Is there no guardian angel for them? Do they not deserve the basic right to food and education?
Yes, it is true. Hunger kills! It is the most deadly disease on the face of this earth. And the developing countries in Asia and Africa face its maximum wrath.
One in every six children in Asia is underweight.
66 million people attend schools on an empty stomach!
Considering these statistics, it is a national crisis to keep our children in schools. Remember, it also protects them from predators and keeps them safe while their parents go out to work.

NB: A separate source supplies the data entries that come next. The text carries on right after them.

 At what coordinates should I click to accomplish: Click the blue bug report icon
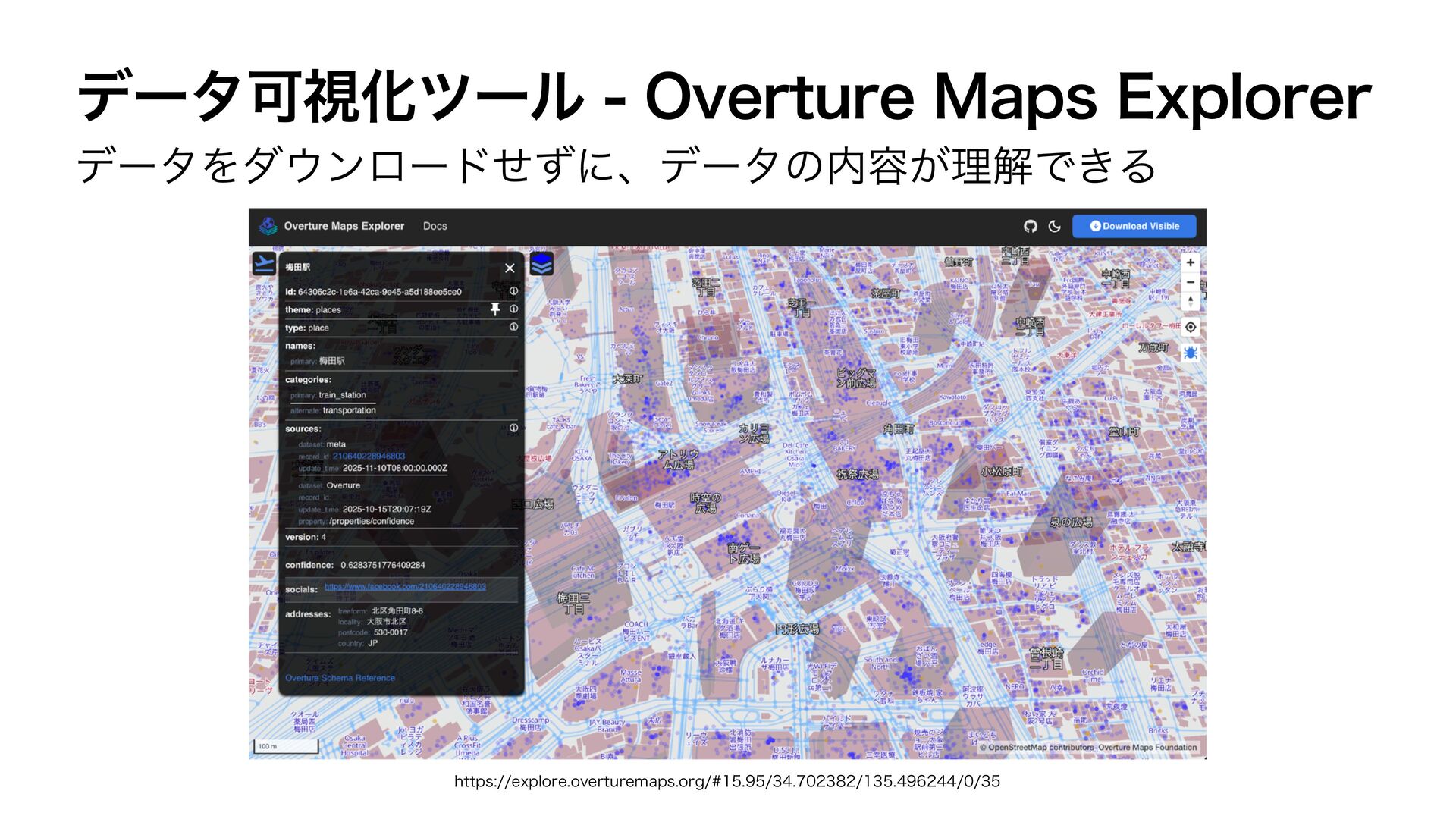point(1191,353)
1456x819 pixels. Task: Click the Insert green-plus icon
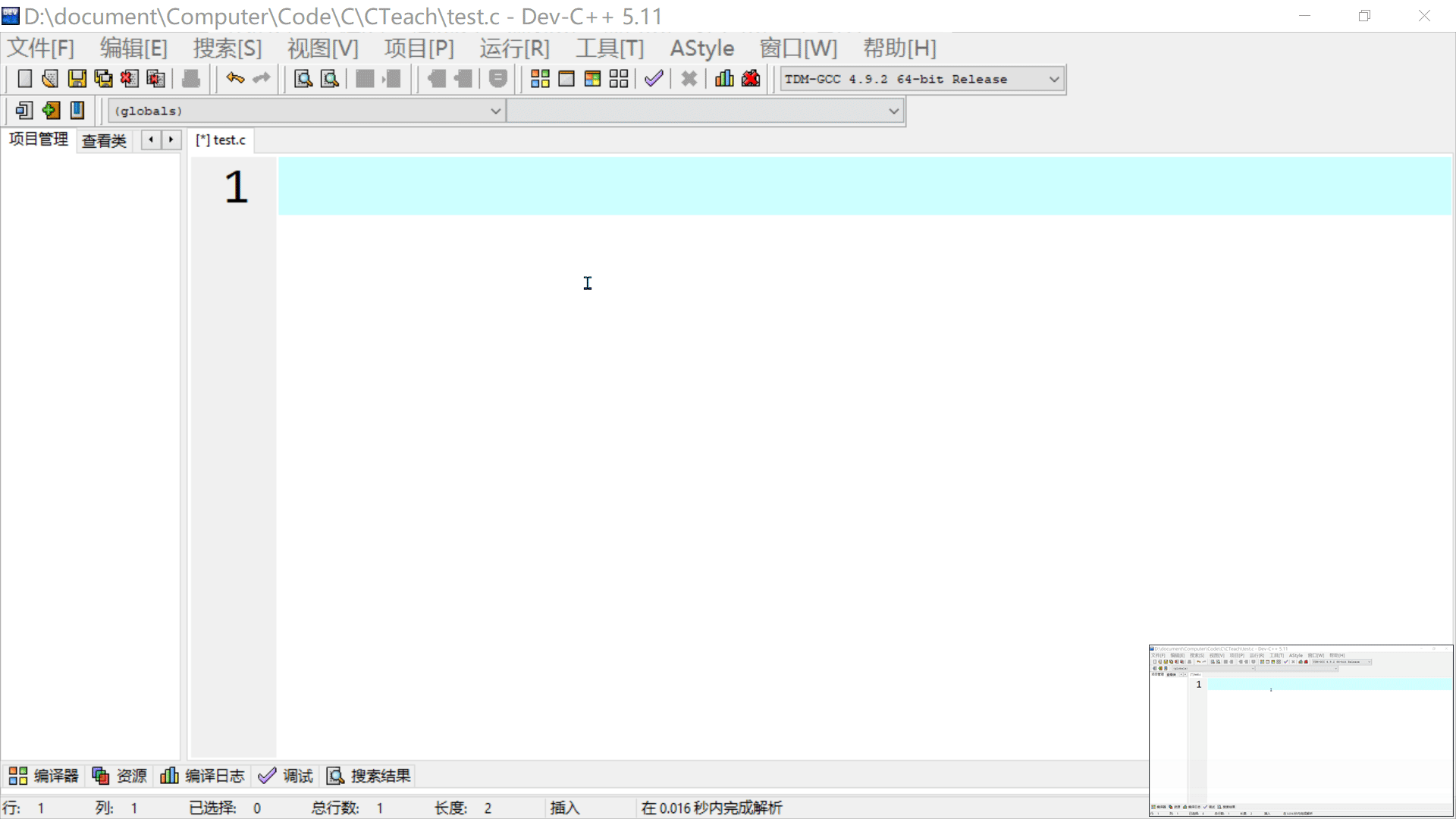[x=51, y=111]
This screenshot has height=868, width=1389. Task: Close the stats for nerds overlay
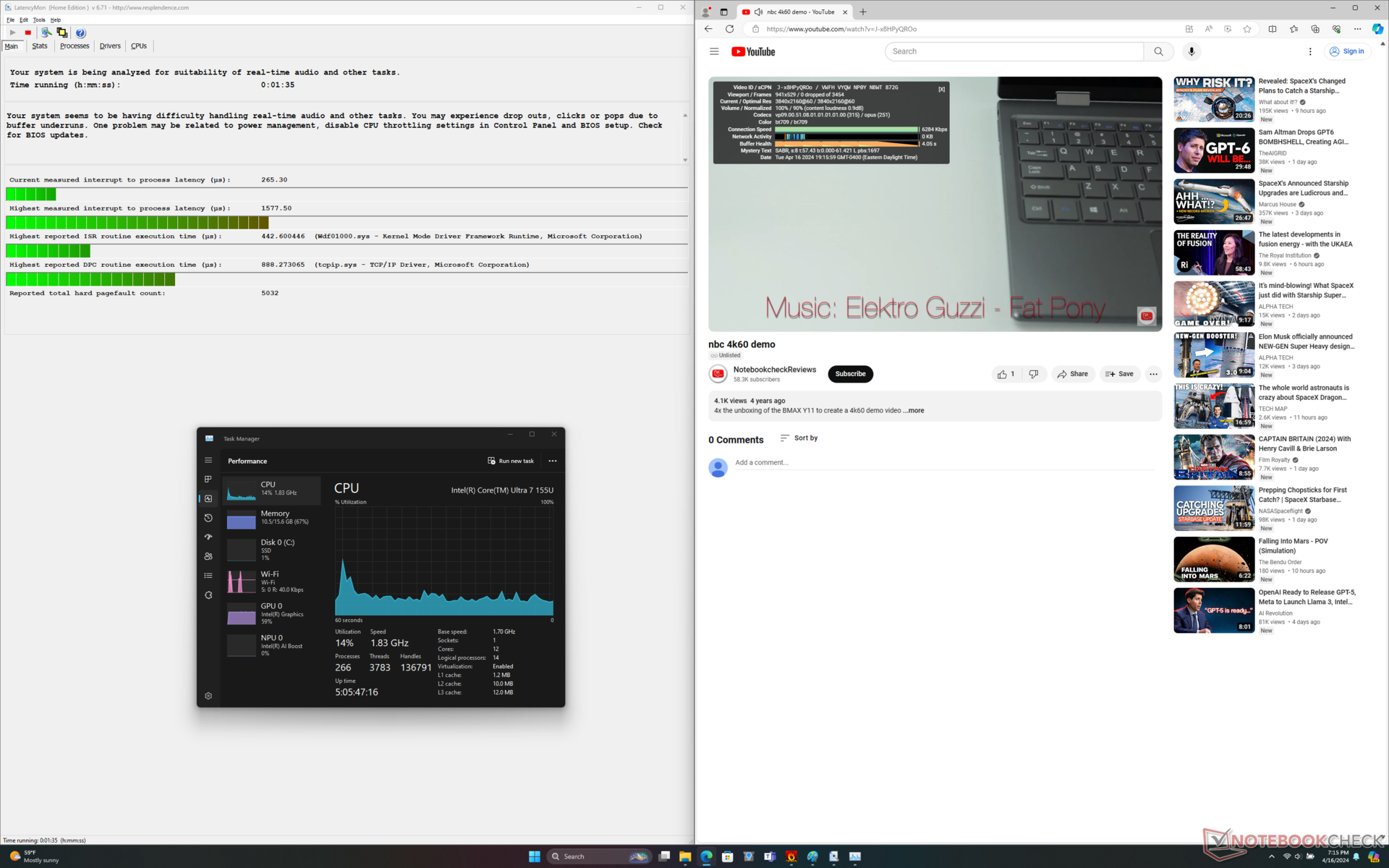tap(941, 90)
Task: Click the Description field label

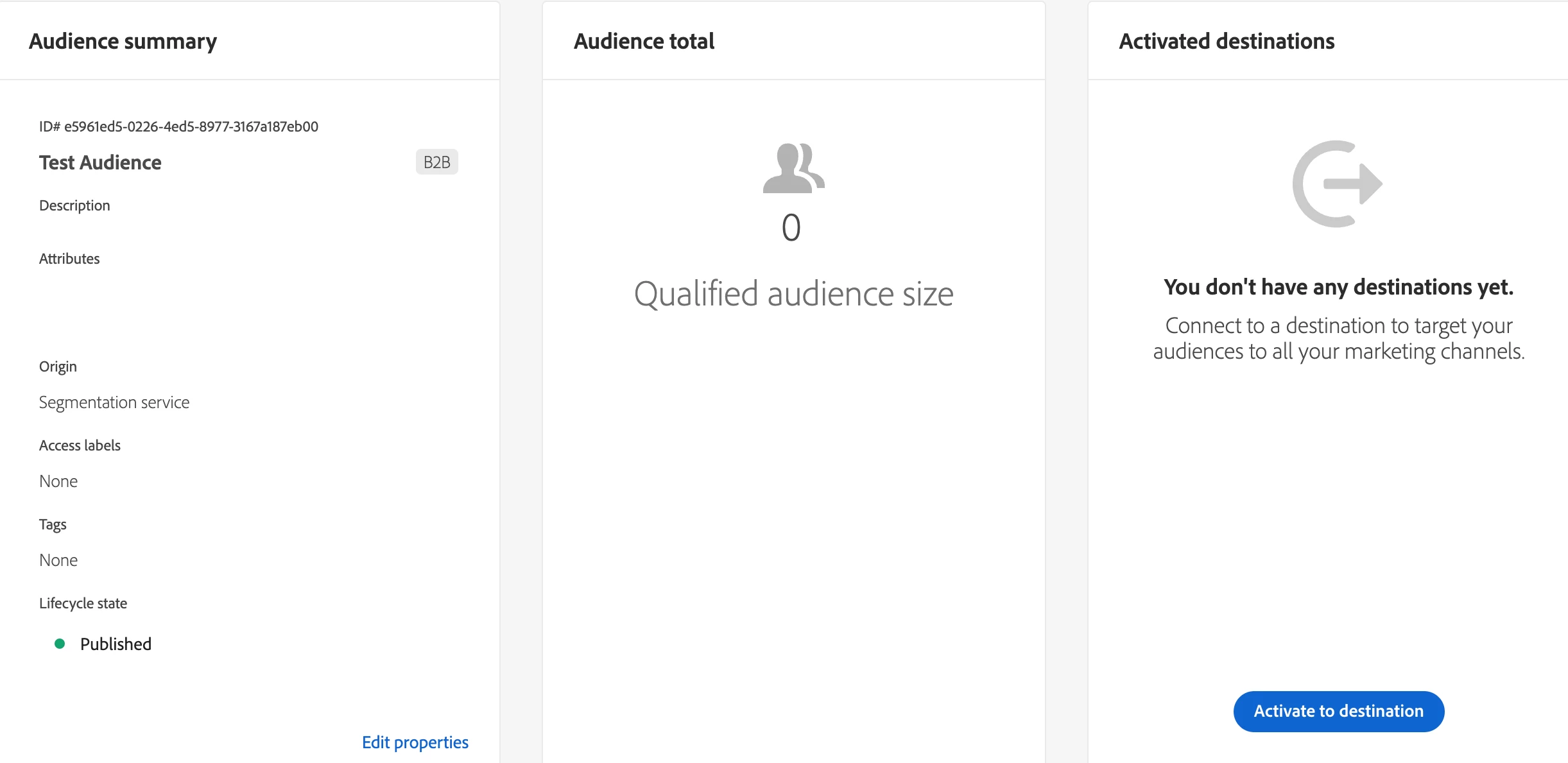Action: pyautogui.click(x=74, y=205)
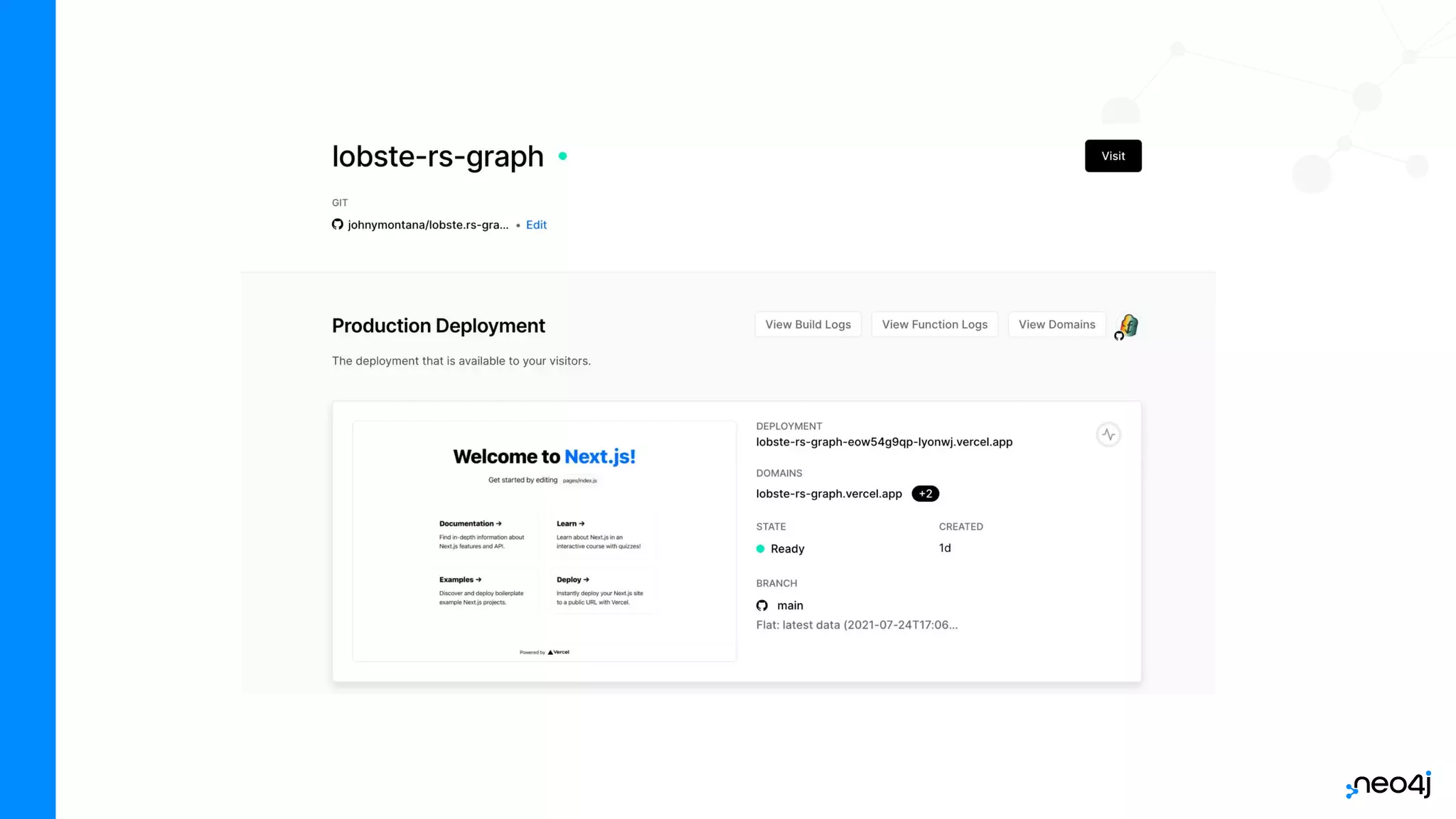Image resolution: width=1456 pixels, height=819 pixels.
Task: Click the lobste-rs-graph project title
Action: (438, 156)
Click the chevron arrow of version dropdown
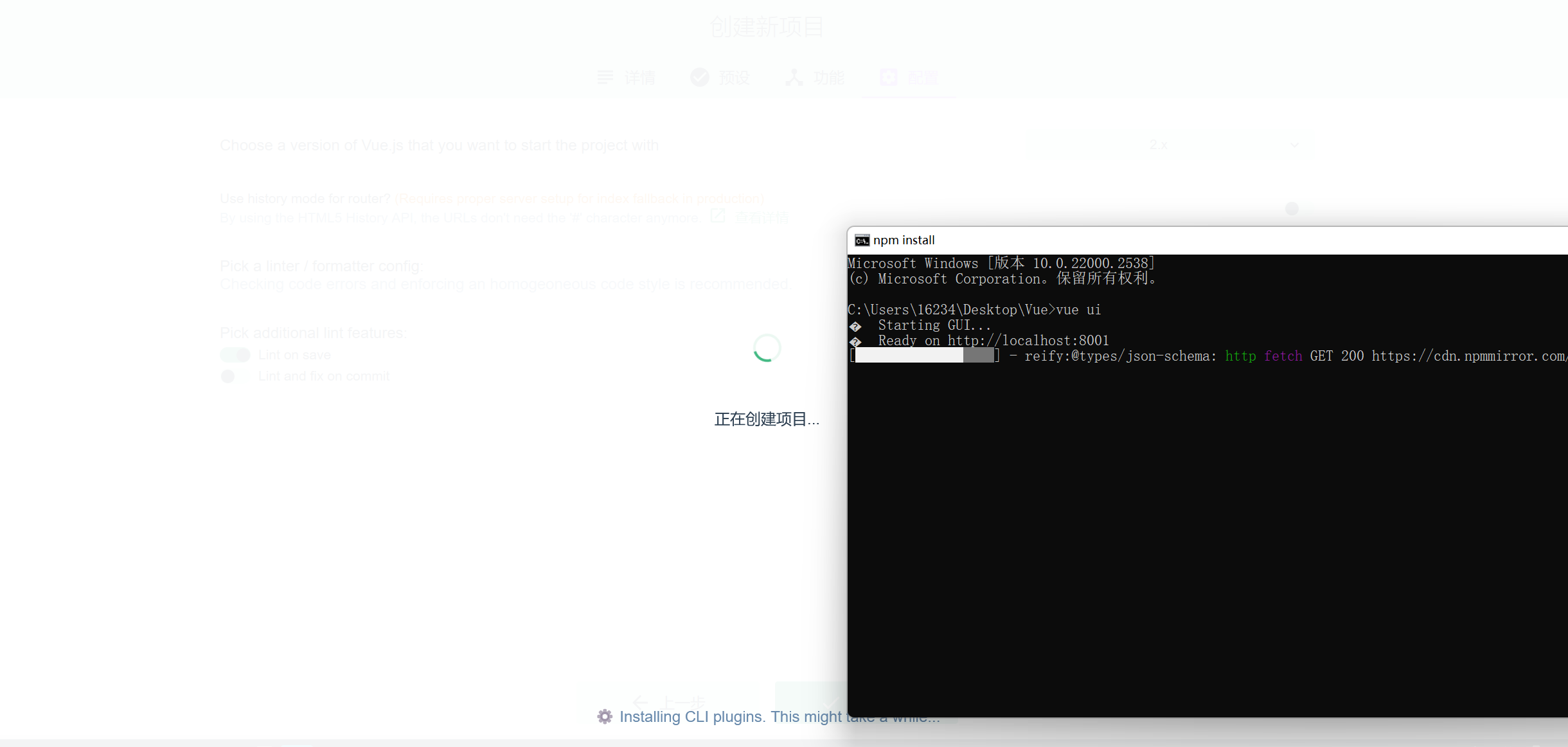 tap(1294, 145)
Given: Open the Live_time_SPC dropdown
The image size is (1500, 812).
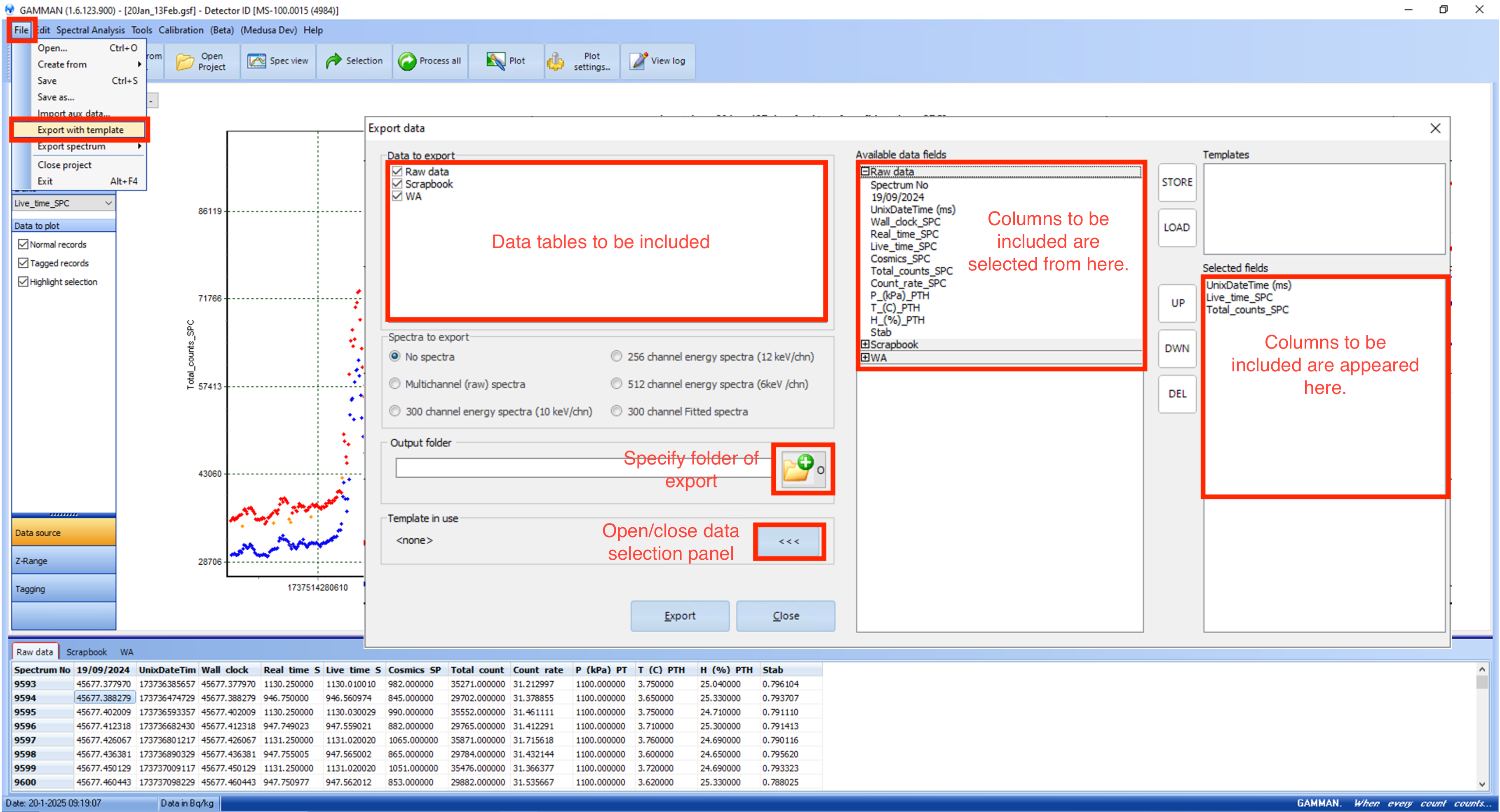Looking at the screenshot, I should tap(108, 203).
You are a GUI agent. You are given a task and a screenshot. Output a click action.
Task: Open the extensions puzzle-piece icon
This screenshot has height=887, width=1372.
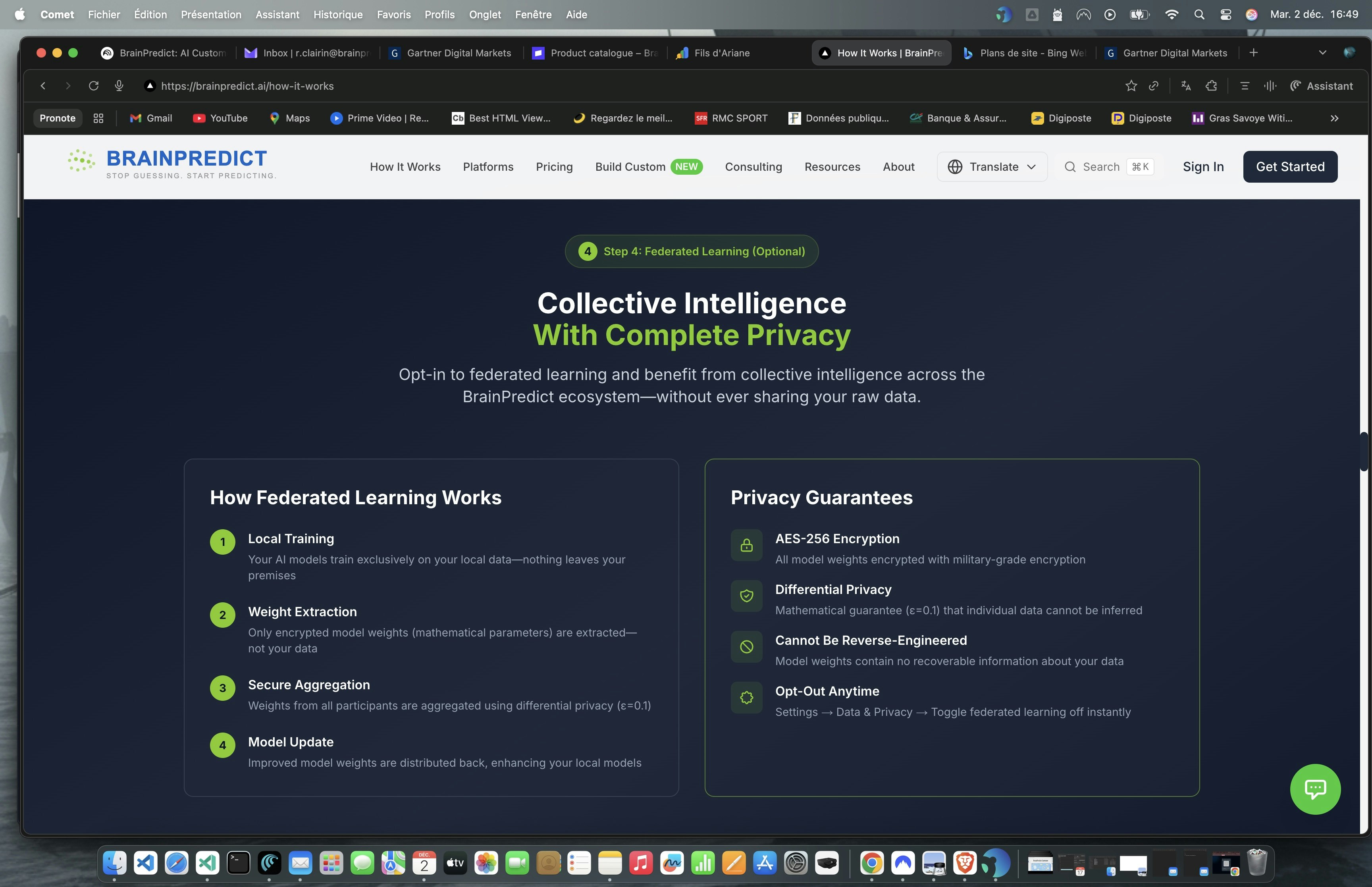click(x=1211, y=85)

Let us see what measures can help keep poor children in school:
Food: As most poor kids are undernourished, hunger is something that they deal with on a day-to-day basis. Keeping this in mind, the government started its Mid-Day meal (MDM) program in government-run and aided schools in 1995. Before that a few states in India were doing the same on their own resources. The MDM program is revolutionary. It has helped keep children in school and provide them a nutritious meal. In this effort, they are being supported by NGOS like Akshaya Patra Foundation which reaches 1.4 million children across India by its own initiative. I contribute to them regularly.
Here are some issues that the government’s MDM program needs to work on:
- Breakfast for children: Children stay hungry and are unable to concentrate on their studies as they most often come to school without breakfast. Something like an egg and banana or milk with biscuits will go a long way in staving off hunger till lunch time.
- Hygiene: It is important that MDMs be prepared in hygienic conditions. We have seen too many cases of children falling sick after eating food that was contaminated with germs or external agents.
- Nutritionally balanced food: MDMs specify minimum nutritional requirements. They must be adhered to for ensuring that the kids get a meal that takes care of their required nutritional needs.
An AC Nielsen study conducted in 2007 has shown that this Mid-day meal scheme has increased school attendance of children. Well-balanced hot meals are tackling the issue of malnourishment in Indian children. Children are also found to have better energy and increased focus leading to a better performance in classroom helping them continue with their education. But more needs to be done. And this program needs to be taken to every nook and corner of the country.
While free food is a big attraction to pull kids back into schools, the issue of toilets especially for girl children is a major concern. Only 1 in 6 rural schools in India have toilets. This causes the girl children to drop out from school.
Let us all endeavor on this Children’s Day to eliminate hunger in classrooms for our children. The government and the NGOs need our help to attain this mission. In just Rs. 750, you can feed one child for a year. It is even less than what we spend at a meal outside. So donate generously.
The only hunger that is desirable is to see our children hunger for education and for achievement.
Let them eat well to think and grow to their potential!